Booth Id:
CELL035
Category:
Cellular and Molecular Biology
Year:
2021
Finalist Names:
Gupta, Prateek (School: American Heritage School)
Abstract:
Lung adenocarcinoma (LUAD) accounts for forty percent of all lung cancer cases in the United States. Treatment currently focuses on surgery and chemotherapy but survival rates remain lower than fifteen percent. The purpose of this investigation is to use an integrated bioinformatics approach to identify key mutated genes in LUAD that are differentially expressed, environmentally responsive, functionally important, and affect survival rates in patients. First, 23,483 genes from nine cancer databases and published studies were identified that are either differentially expressed, mutated, or environmentally responsive. From these, there were 107 significant genes common to all 9 sources used for further analysis.
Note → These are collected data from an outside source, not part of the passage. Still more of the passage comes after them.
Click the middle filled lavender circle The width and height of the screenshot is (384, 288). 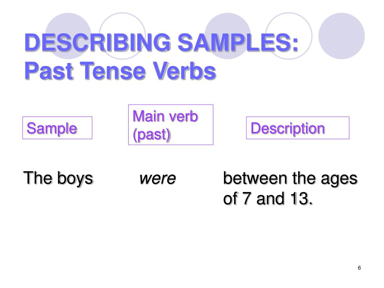click(x=228, y=36)
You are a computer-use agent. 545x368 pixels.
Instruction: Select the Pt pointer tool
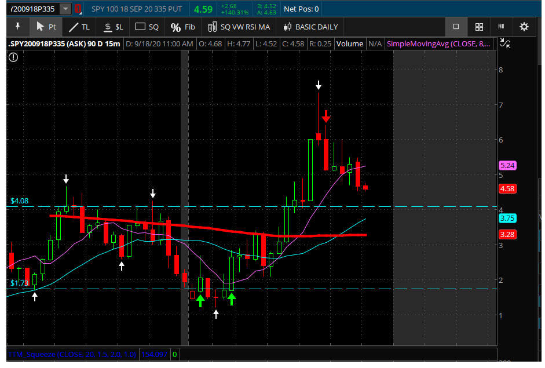pos(46,27)
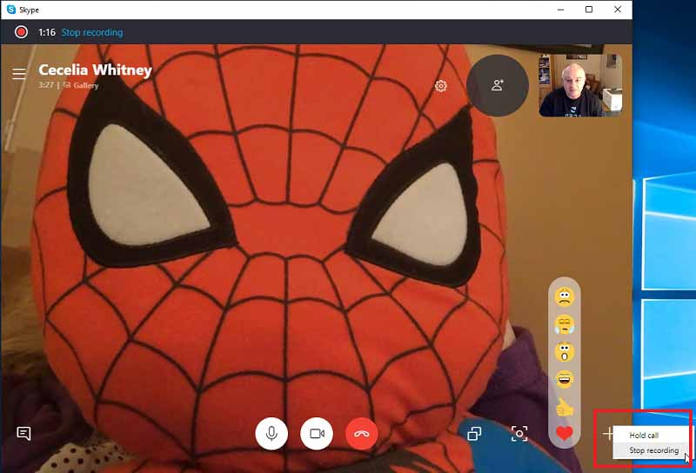This screenshot has height=473, width=696.
Task: Click the share screen icon
Action: coord(474,434)
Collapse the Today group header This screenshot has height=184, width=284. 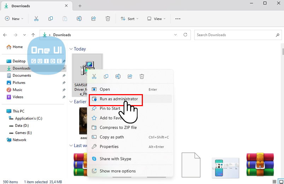(x=71, y=49)
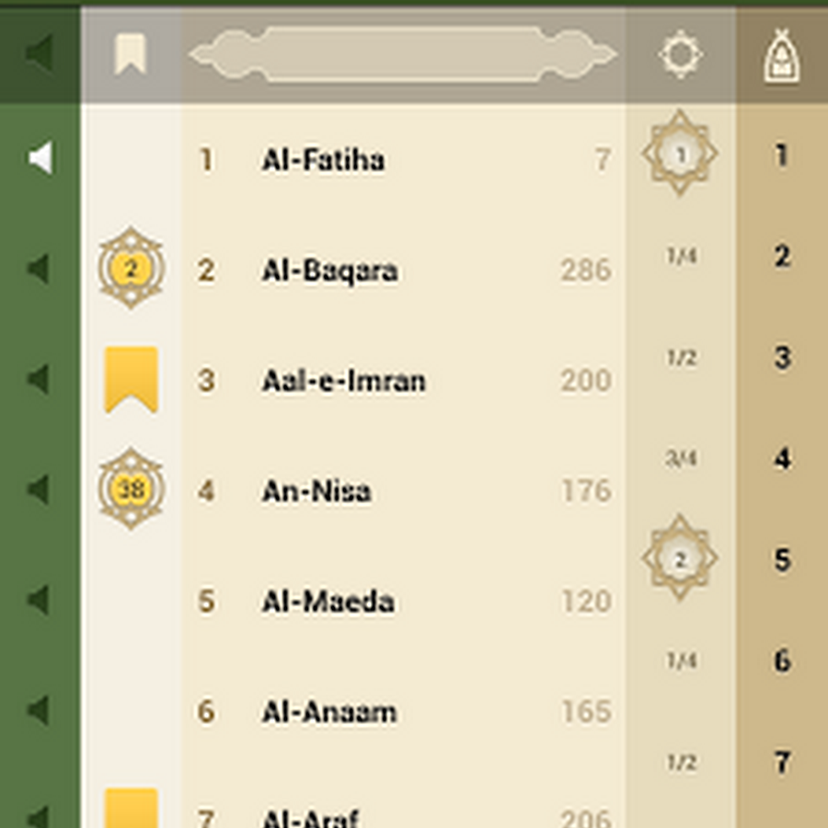
Task: Click the ornamental title banner in header
Action: (x=403, y=54)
The Database for Annotation, Visualization and Integrated Discovery showed that many of the 107 genes were significantly involved in common processes and pathways, such as DNA replication, DNA repair, ATP binding, and pathways in cancer. Among the 107 genes, the Comparative Toxicogenomics Database found 38,532 gene-environment interactions. A protein-protein interaction network was mapped with the Search Tool for the Retrieval of Interacting Genes/Proteins. This revealed 1116 protein-to-protein interactions among the 107 genes, 25 of which had more than 30 interactions each. Finally, these 25 genes were analyzed with OncoLnc, which resulted in three genes, Checkpoint Kinase 1, Cyclin E1 and Exonuclease 1 (EXO1), that had a significant correlation between increased differential expression in LUAD and worsened patient survival. Among these, EXO1 has been the least studied in LUAD. This study can help focus research on genes likely significant in LUAD and use those genes as targets in gene therapies.